- **Dataset entries**
========

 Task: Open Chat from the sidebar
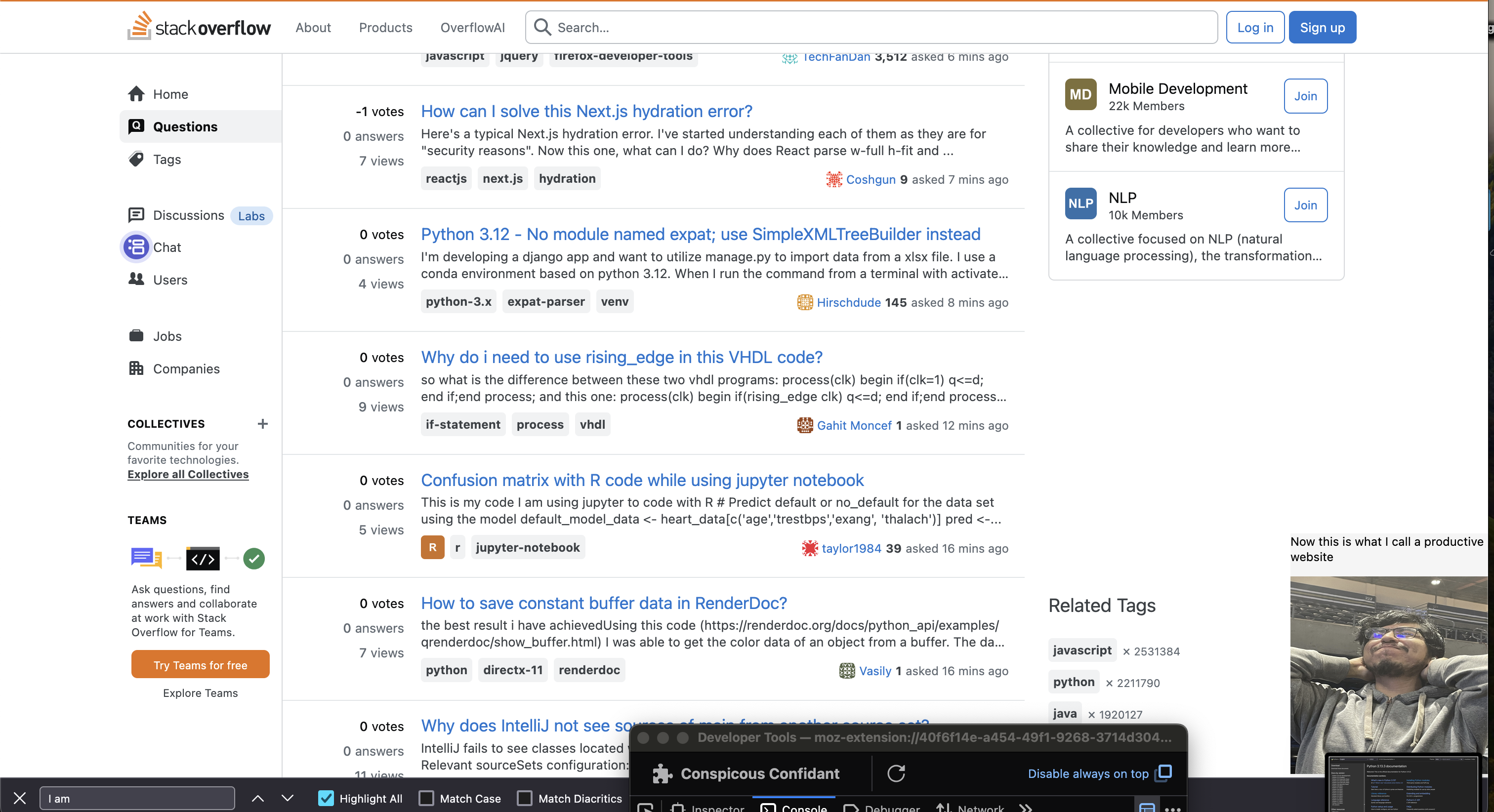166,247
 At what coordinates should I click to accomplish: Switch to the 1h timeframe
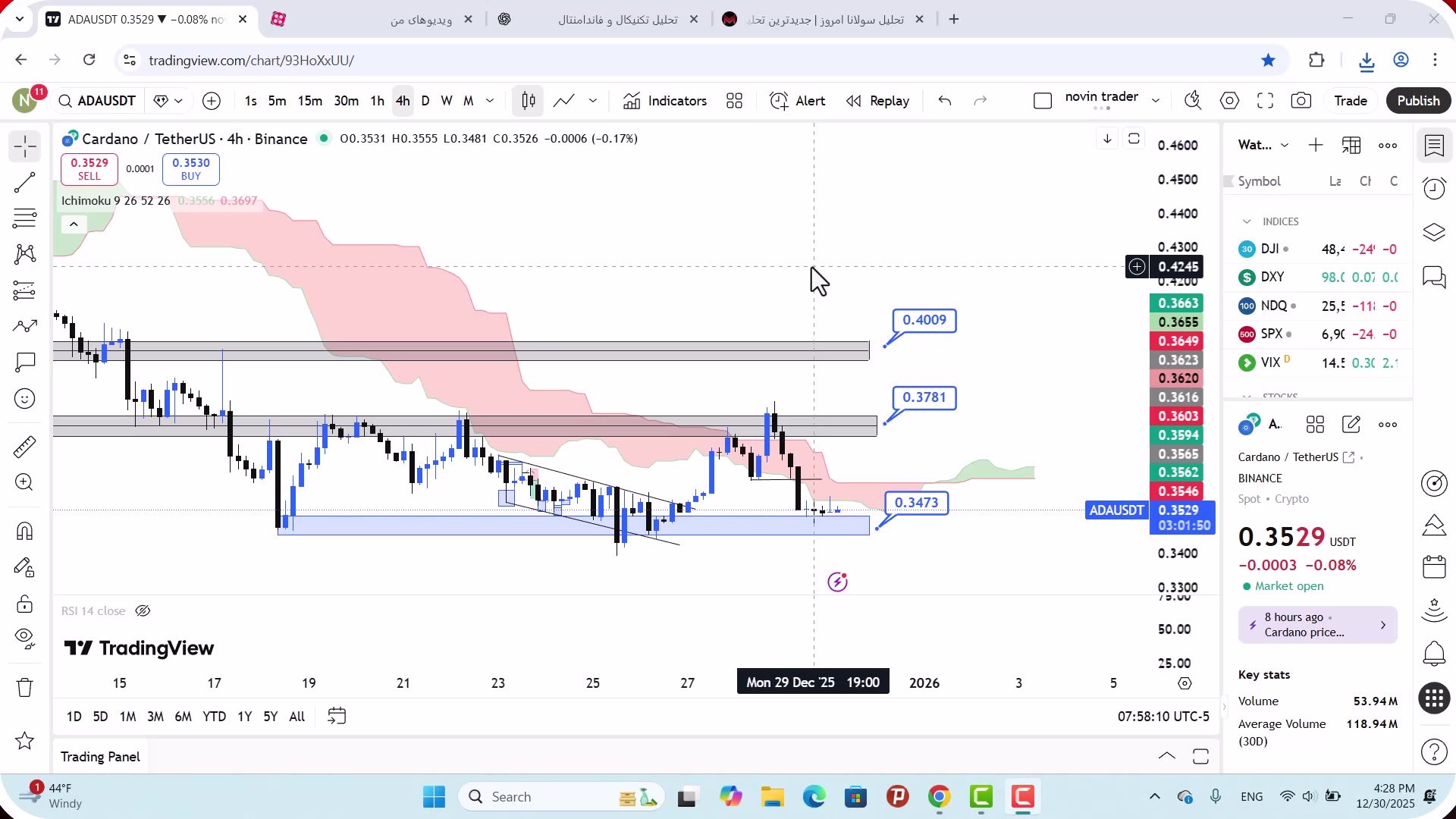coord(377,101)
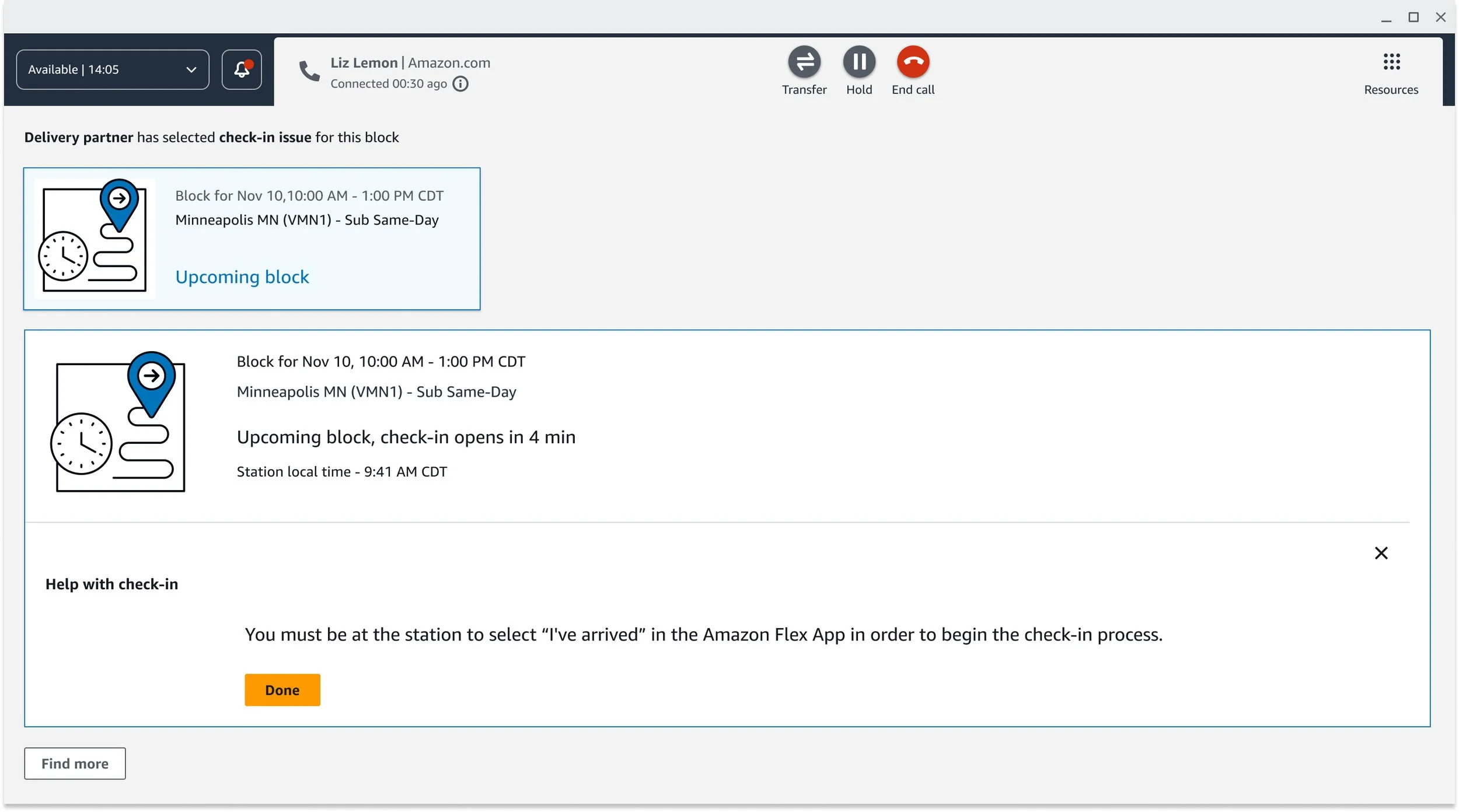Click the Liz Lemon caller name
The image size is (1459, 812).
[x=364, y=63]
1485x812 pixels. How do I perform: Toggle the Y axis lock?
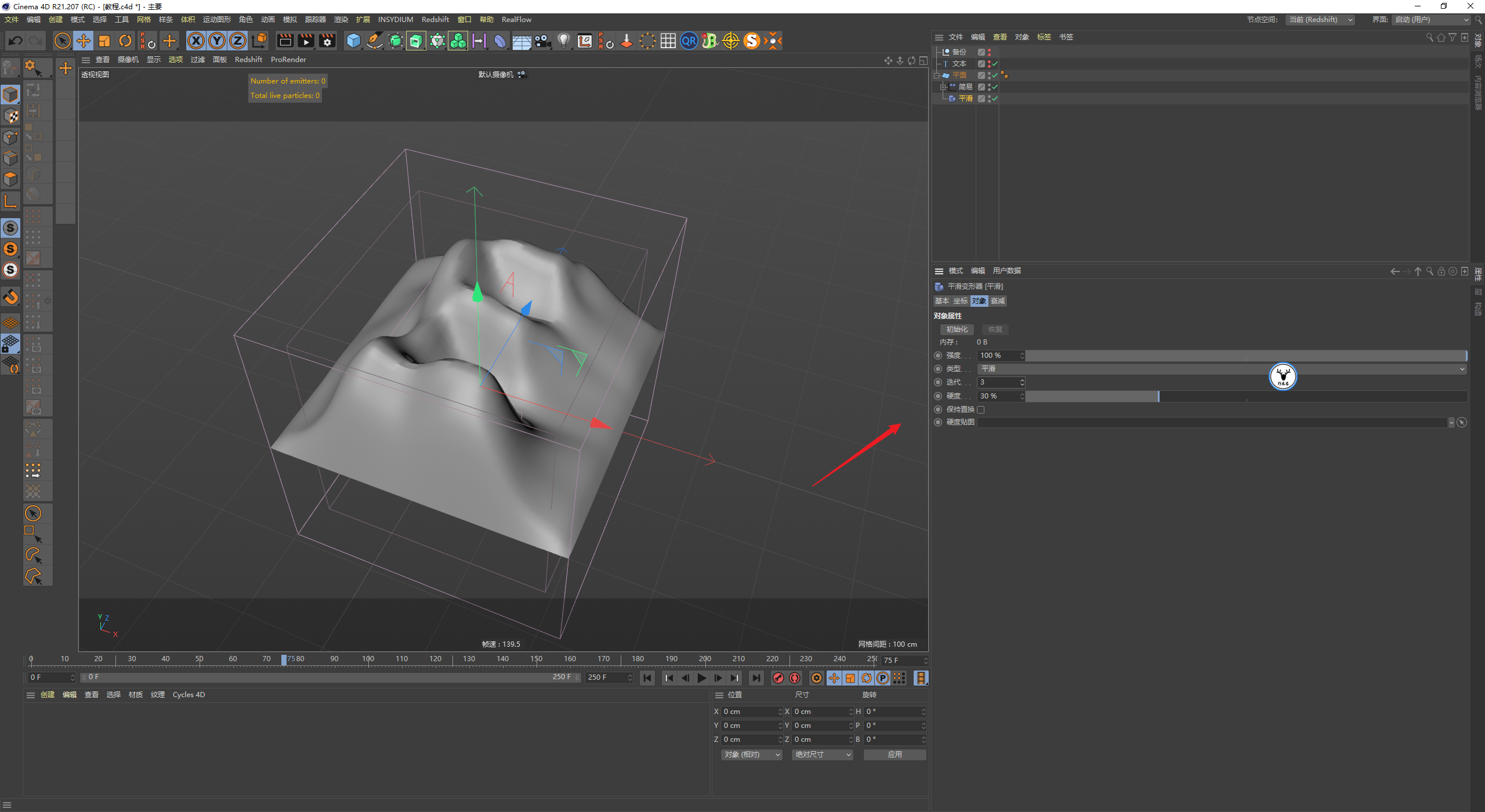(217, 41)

========

- **Your objective**
Take the line with "1485x812 pixels. How" as the first line and the last line of the records above as the final one; reproduce exactly the lines between them, both included, without pictures.

- **Result of this task**
1485x812 pixels. How do I perform: Toggle the Y axis lock?
(217, 41)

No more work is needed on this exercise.